Die Schneelast-Zone gibt an, wie viel Schnee in einem bestimmten geografischen Bereich liegen kann und damit wie schwer das Dach einer Konstruktion belastet wird. In Deutschland nach DIN EN 1991-1-3 in 6 Zonen unterteilt (1, 1a, 2, 2a, 3, 3a).
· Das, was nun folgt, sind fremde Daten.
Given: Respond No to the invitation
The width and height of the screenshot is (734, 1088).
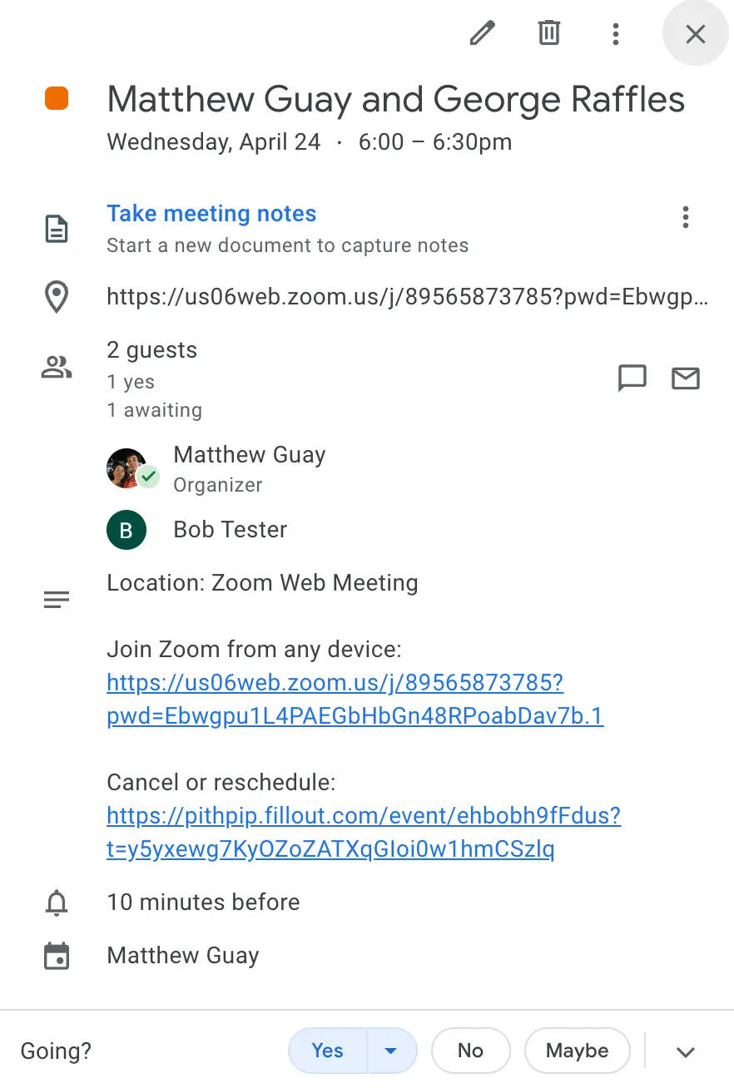Looking at the screenshot, I should 470,1051.
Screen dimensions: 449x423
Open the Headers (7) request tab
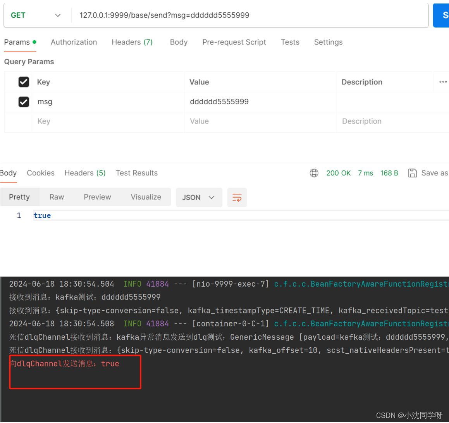point(132,42)
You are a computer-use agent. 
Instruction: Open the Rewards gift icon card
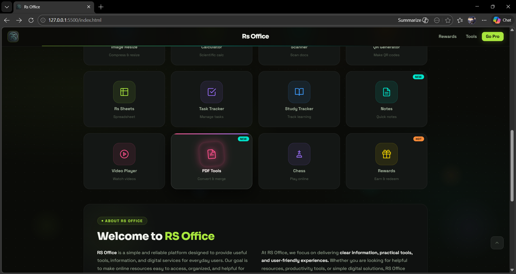tap(386, 154)
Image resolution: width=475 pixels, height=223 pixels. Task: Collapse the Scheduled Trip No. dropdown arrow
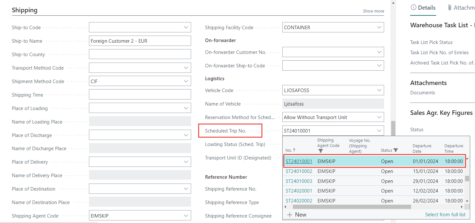click(379, 131)
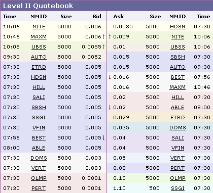213x193 pixels.
Task: Click DOMS link at ask 0.035
Action: (178, 128)
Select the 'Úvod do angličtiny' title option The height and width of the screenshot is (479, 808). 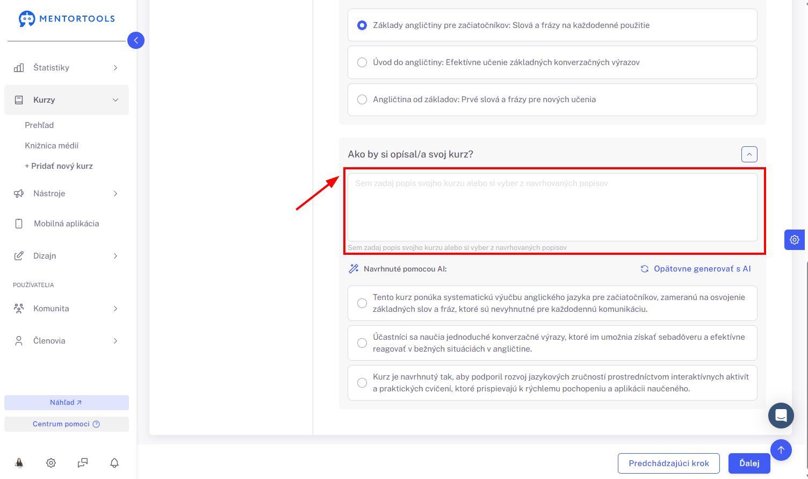(552, 62)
Bayern verteilt sich quer durch alle Zonen: - Zone 1 (geringste Last, sk 0,65 kN/m²): nördliches Franken (Aschaffenburg, Würzburg, Bamberg-Stadt), Donau-Tal - Zone 2 (mittlere Last, sk 1,10 kN/m²): Großteil Mittelfranken, Niederbayern, Oberbayern-Tiefland - Zone 2a (mittlere Last, höhere Lage): Vor-Alpenland (Bad Tölz, Garmisch-Tieflagen) - Zone 3 (hohe Last, sk 1,65 kN/m²): Bayerischer Wald, Oberpfälzer Wald, Fichtelgebirge - Zone 3a (höchste Last): Alpen-Höhenlagen (Berchtesgaden, Werdenfelser Land, alle Lagen über ~700 m)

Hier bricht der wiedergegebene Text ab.